### Task brief
Please find the lines in the following records that hold "size", and copy them.

***** Task inputs *****

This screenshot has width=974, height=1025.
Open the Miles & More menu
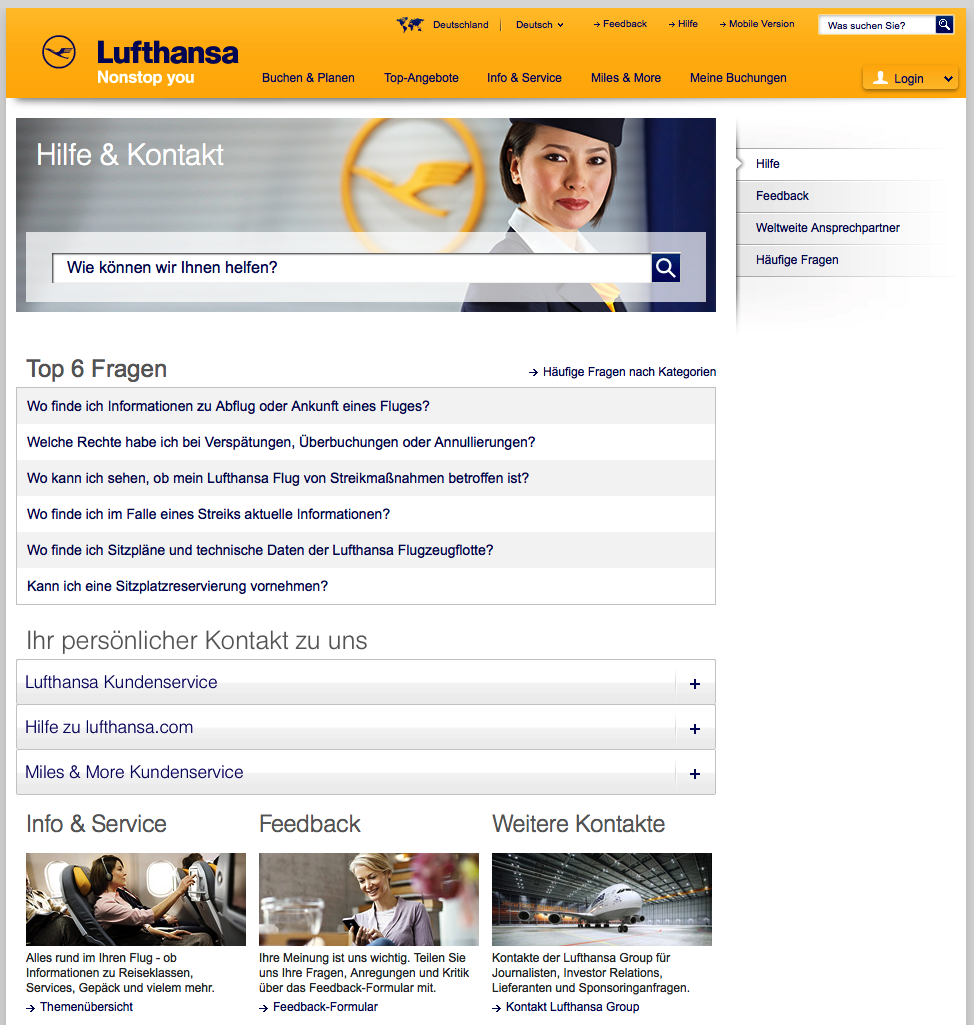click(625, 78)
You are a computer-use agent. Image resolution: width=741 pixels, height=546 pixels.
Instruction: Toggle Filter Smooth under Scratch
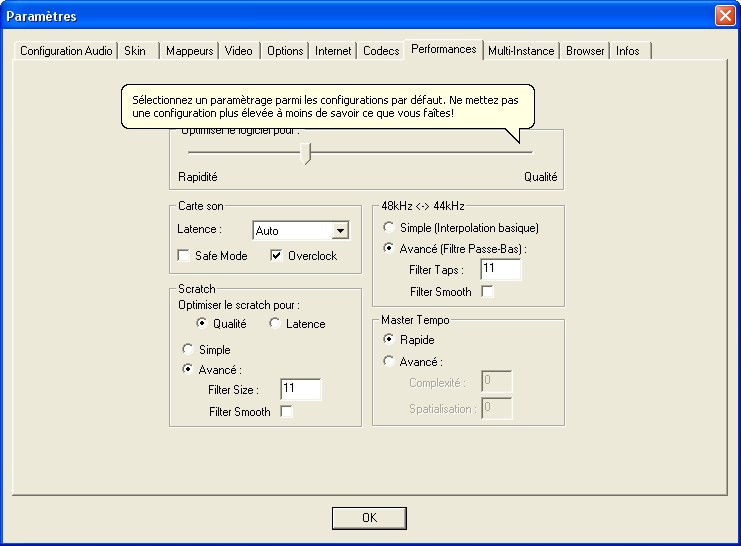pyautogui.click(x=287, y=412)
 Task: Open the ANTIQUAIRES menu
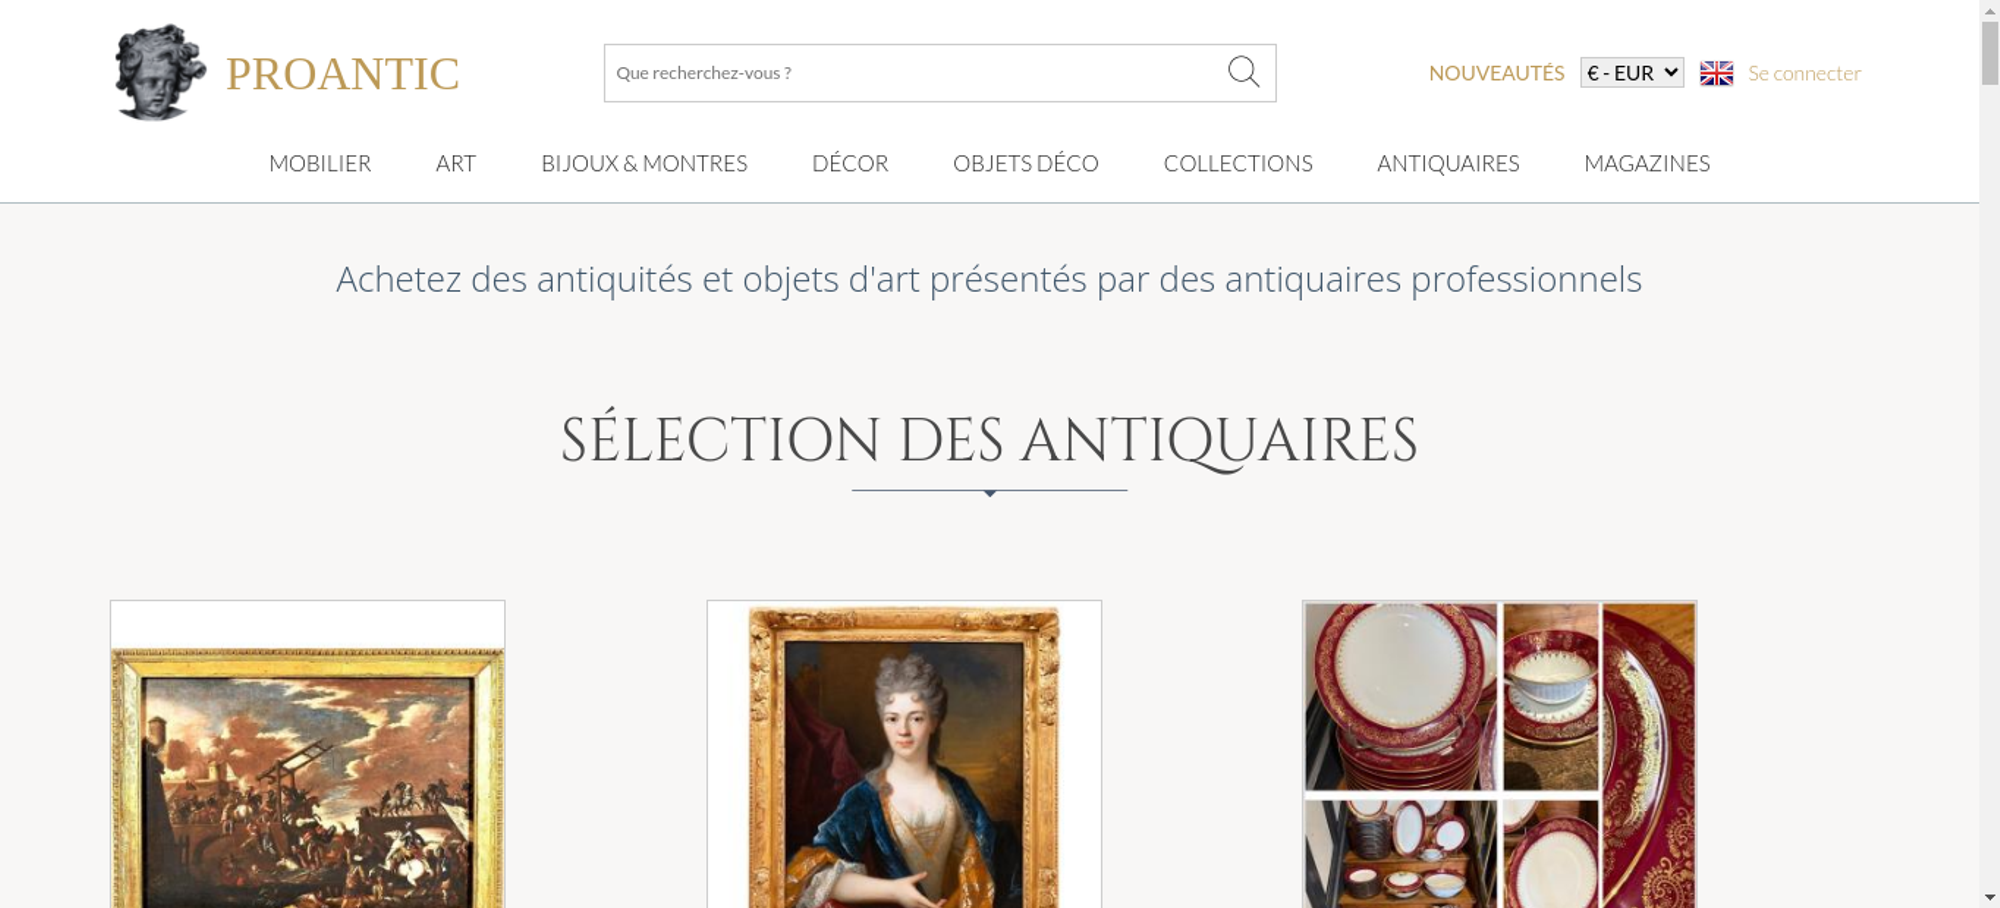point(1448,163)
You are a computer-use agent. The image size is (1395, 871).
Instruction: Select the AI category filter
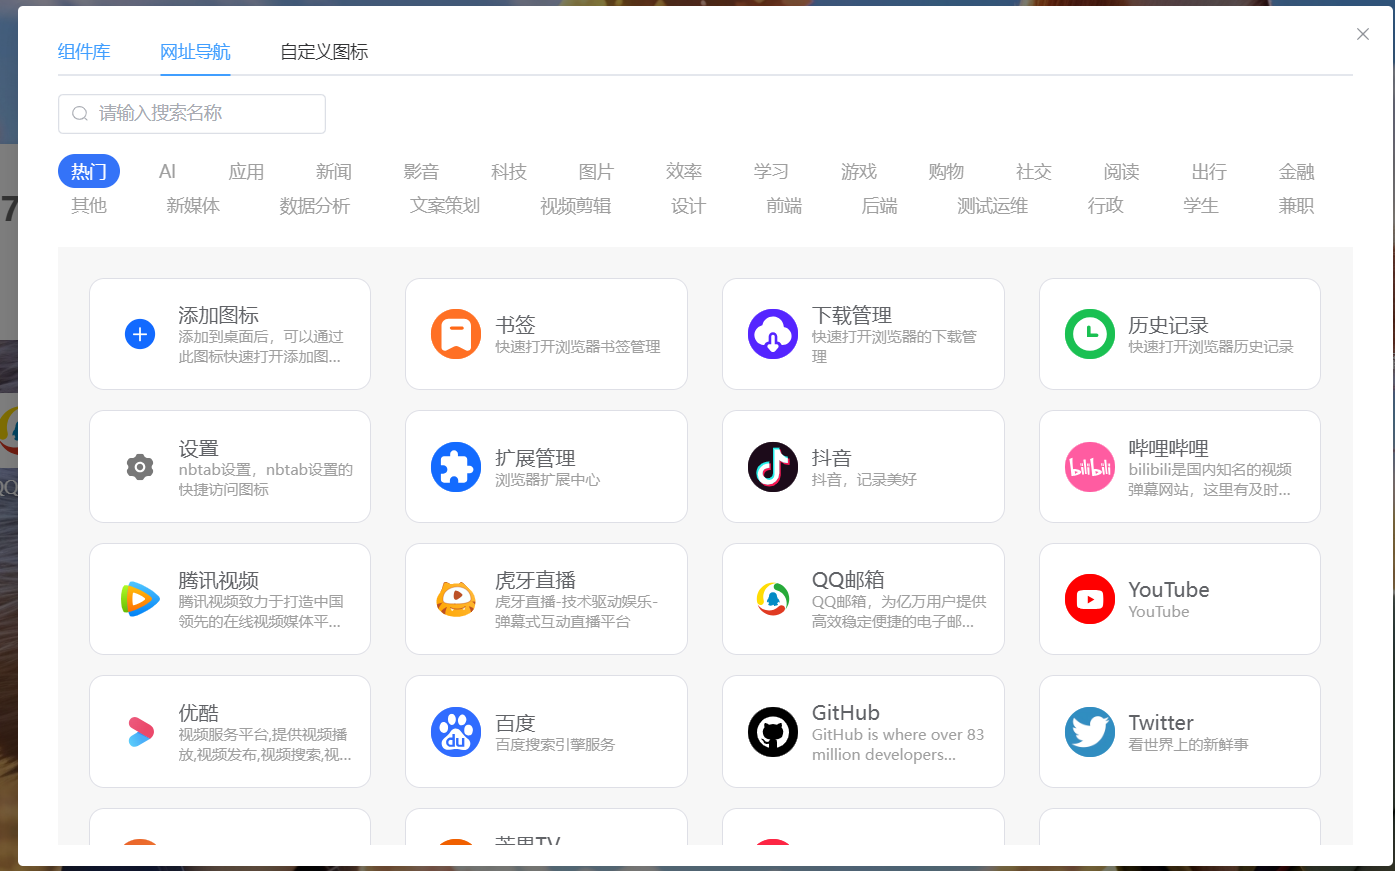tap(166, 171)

*****
***** Task inputs *****

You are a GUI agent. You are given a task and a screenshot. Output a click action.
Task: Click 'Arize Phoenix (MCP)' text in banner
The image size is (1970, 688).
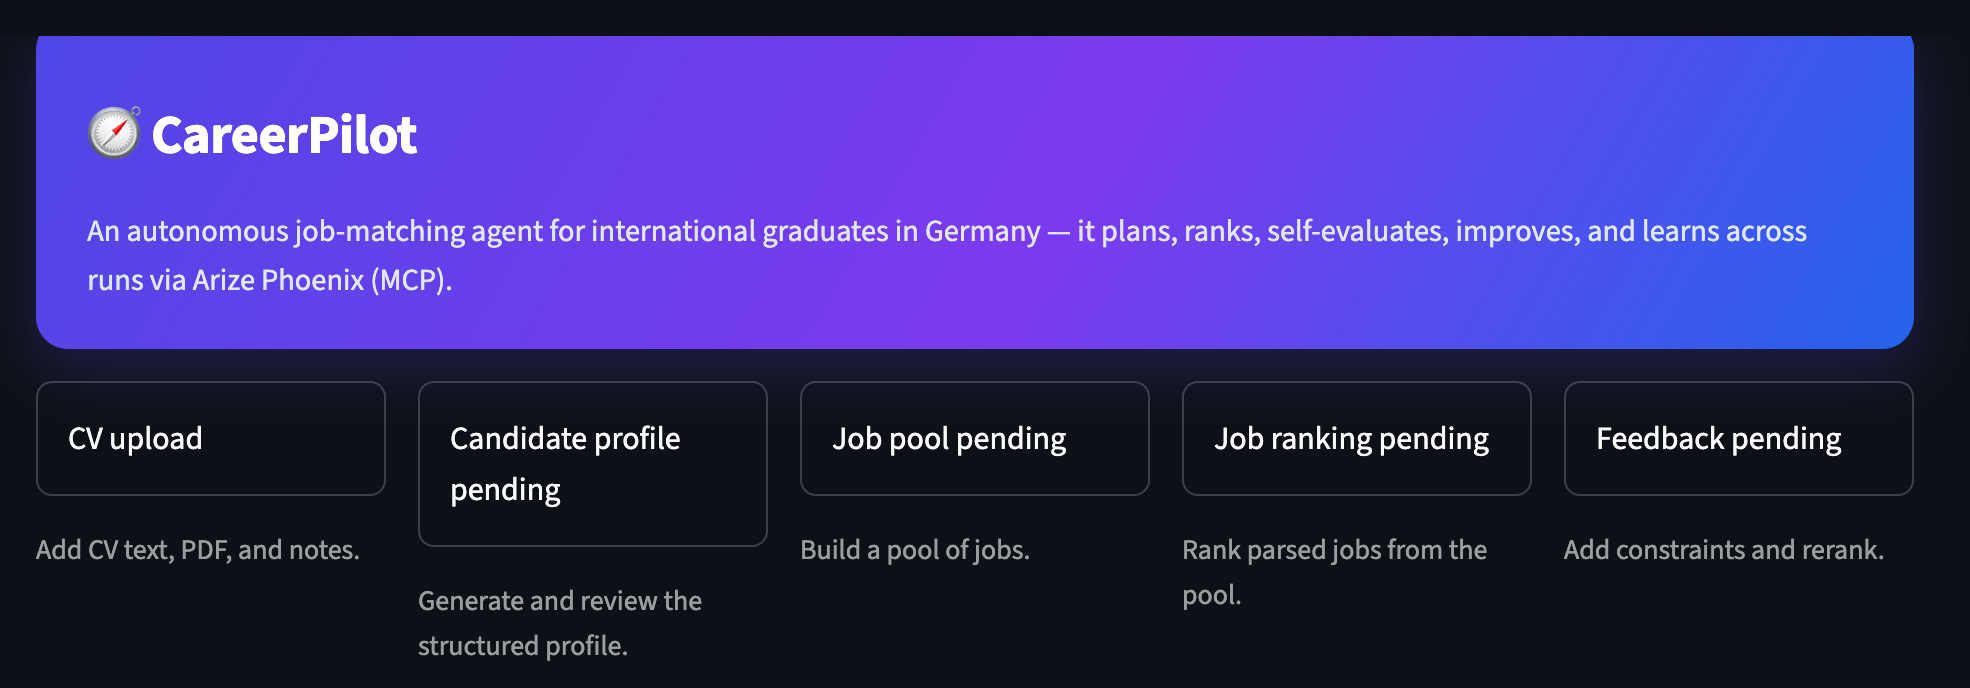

*****
***** Task inputs *****

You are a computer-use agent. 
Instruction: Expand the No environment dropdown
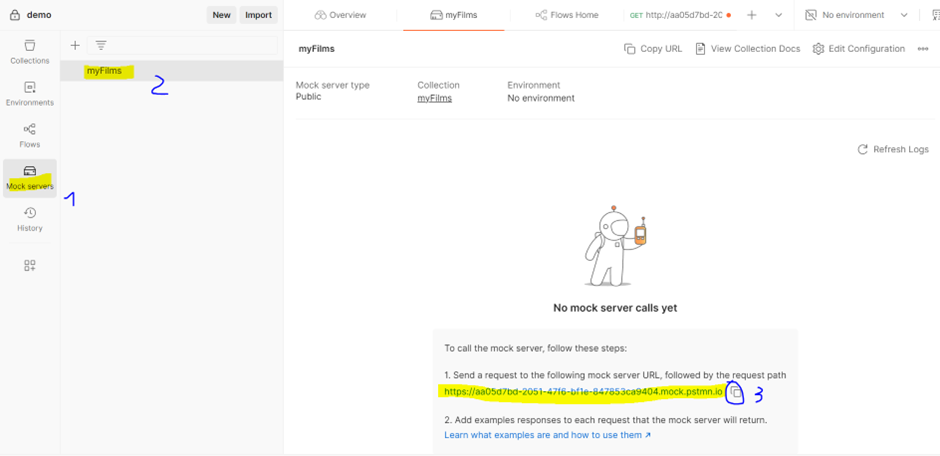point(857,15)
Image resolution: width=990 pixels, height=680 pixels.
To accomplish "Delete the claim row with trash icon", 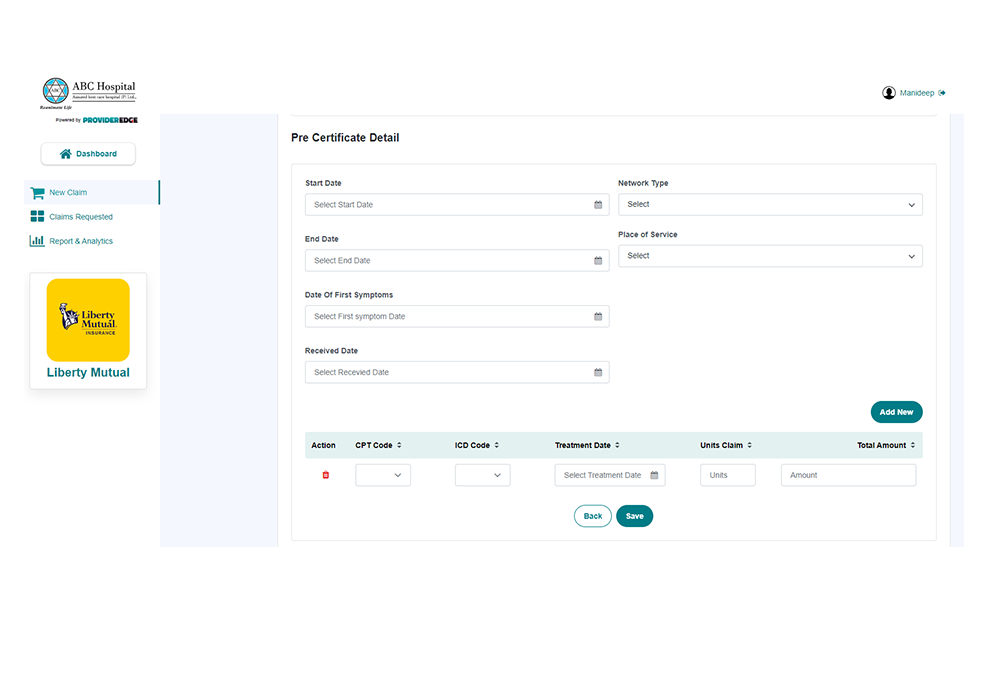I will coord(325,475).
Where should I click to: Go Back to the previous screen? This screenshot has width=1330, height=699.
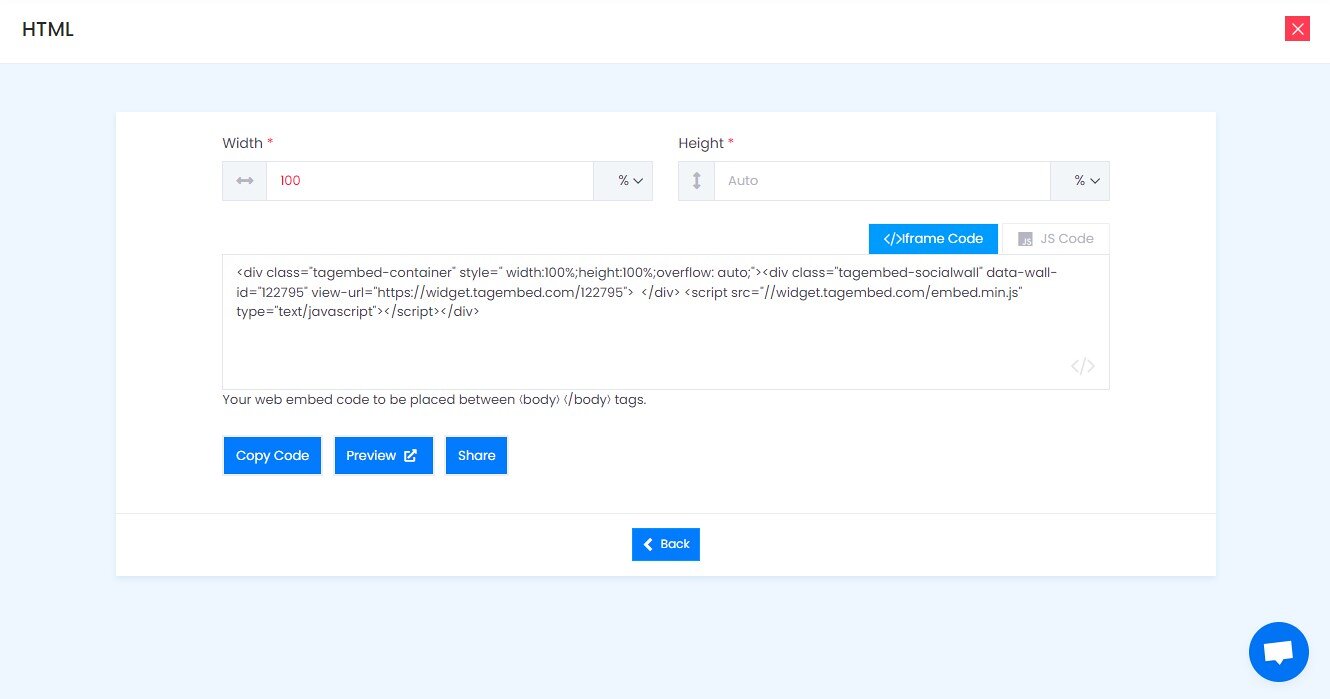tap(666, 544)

*****

### The answer
You are a computer-use agent. The image size is (1395, 871).
The image size is (1970, 688).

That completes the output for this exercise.